The Hamermesh study on umpires and race
Yesterday, an article in Time Magazine discussed a new study about biased umpring. Here’s the study. It’s called “Strike Three: Umpires’ Demand for Discrimination,” by Christopher A. Parsons, Johan Sulaeman, Michael C. Yates, and Daniel S. Hamermesh.
The paper is quite similar to the Price/Wolfers paper on basketball referees (which I earlier reviewed in three parts). However, the data are much less convincing, and there are seeming conflicts in the results that I don’t understand.

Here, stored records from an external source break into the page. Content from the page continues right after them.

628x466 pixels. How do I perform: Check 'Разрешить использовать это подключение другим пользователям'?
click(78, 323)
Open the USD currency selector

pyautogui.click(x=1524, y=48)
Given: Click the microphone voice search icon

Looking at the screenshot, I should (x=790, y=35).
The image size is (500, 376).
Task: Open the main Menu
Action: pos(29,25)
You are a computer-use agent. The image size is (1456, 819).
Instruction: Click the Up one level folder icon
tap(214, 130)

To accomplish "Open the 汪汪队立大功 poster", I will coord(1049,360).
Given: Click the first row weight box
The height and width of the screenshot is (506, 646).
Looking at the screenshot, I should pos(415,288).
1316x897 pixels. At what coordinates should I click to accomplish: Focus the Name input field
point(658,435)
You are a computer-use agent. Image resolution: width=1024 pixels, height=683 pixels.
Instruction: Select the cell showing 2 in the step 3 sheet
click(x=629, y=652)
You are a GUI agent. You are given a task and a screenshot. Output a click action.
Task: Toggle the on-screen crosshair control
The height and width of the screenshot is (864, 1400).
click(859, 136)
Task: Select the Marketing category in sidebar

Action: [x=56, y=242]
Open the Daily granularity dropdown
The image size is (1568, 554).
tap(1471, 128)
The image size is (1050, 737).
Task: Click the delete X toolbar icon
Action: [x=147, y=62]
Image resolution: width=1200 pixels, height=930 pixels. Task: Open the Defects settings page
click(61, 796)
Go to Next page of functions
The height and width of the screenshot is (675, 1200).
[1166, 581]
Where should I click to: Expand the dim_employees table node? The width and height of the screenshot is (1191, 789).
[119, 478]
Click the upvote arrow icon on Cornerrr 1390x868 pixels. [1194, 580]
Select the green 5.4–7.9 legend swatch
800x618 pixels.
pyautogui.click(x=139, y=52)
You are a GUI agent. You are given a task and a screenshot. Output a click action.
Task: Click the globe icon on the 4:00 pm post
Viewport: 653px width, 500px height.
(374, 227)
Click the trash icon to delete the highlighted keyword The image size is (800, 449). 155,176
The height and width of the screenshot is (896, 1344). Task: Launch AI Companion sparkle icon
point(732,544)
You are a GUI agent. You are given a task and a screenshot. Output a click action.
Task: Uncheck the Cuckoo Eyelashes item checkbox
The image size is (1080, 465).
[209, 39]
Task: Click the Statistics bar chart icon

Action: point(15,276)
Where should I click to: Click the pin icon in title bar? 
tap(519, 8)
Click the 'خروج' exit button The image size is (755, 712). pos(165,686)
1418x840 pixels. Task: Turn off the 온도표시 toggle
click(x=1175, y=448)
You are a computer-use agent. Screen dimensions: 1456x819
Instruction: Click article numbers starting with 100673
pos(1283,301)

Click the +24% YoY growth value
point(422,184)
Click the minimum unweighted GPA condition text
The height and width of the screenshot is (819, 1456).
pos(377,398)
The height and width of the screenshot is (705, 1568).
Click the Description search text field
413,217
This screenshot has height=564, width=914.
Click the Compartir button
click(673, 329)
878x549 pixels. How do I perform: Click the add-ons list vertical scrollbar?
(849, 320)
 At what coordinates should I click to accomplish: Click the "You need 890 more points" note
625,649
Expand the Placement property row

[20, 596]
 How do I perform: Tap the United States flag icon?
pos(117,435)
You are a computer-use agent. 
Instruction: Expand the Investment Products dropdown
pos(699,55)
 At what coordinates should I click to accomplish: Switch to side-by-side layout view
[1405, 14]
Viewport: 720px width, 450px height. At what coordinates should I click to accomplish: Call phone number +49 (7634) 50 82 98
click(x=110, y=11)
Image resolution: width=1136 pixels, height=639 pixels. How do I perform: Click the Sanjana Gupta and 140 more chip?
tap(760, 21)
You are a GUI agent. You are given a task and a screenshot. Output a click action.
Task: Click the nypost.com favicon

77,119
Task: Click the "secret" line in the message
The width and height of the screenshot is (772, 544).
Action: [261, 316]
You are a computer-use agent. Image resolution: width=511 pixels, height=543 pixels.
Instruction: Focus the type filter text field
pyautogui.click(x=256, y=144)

The authors divide umpires and pitchers into four racial (or ethnic) groups: white, black, Hispanic, and Asian. (Hispanic is defined as any player born in one of several Spanish-speaking countries, regardless of skin color.) For three full seasons of play-by-play data, they counted balls and called strikes for each combination of pitcher and umpire. They conclude that pitchers have an advantage when facing an umpire of their same group. White umpires seem to favor white pitchers (over black, hispanic and asian), black umpires favor black pitchers, and so on. That is, umpires discriminate in favor of their own kind.
To show what they did, I’ll simplify things by ignoring the Hispanic and Asian groups (there are no Asian umpires anyway), and just show the data for white and black. Here’s the authors’ summary of the results (taken from their table 2):
|White Pitcher||Black Pitcher||Difference|
|White Umpire||.3206 (741,729)||.3061 (25,108)||.0145|
|Black Umpire||.3193 (46,825)||.3076 (1,765)||.0117|
The numbers in the table are percentage of called pitches that were strikes; the number of pitches follows in brackets.
You can see that White pitchers got more strike calls than black pitchers, regardless of who the umpire was; the overall numbers were 32.05% strikes for the white pitchers, and 30.62% for the black pitchers. We can reasonably conclude that white pitchers are actually more skilled in this regard. However, the size of the black pitchers’ disadvantage depends on the umpire. White umpires gave black pitchers a .0145 disadvantage over white pitchers, while black umpires cut that disadvantage to .0117.
This indeed seems to show that umpires favor their own group. But what would the chart look like if there were no bias at all? There are many ways to equalize the two groups of umpires. The easiest is to subtract .0028 from the Black/Black cell, in order to widen the .0117 to .0145. The chart would then look like this:
|White Pitcher||Black Pitcher||Difference|
What’s the real difference between the two cells? In the real chart, black umpires called 543 strikes out of 1,765 pitches. To get the bottom chart, black umpires would have had to call only 538 strikes out of 1,765 pitches. The difference: five pitches.
Over more than 7,000 ballgames over three seasons, the two groups of umpires are five pitches away from showing absolutely no racial bias. Obviously, that’s not statistically significant.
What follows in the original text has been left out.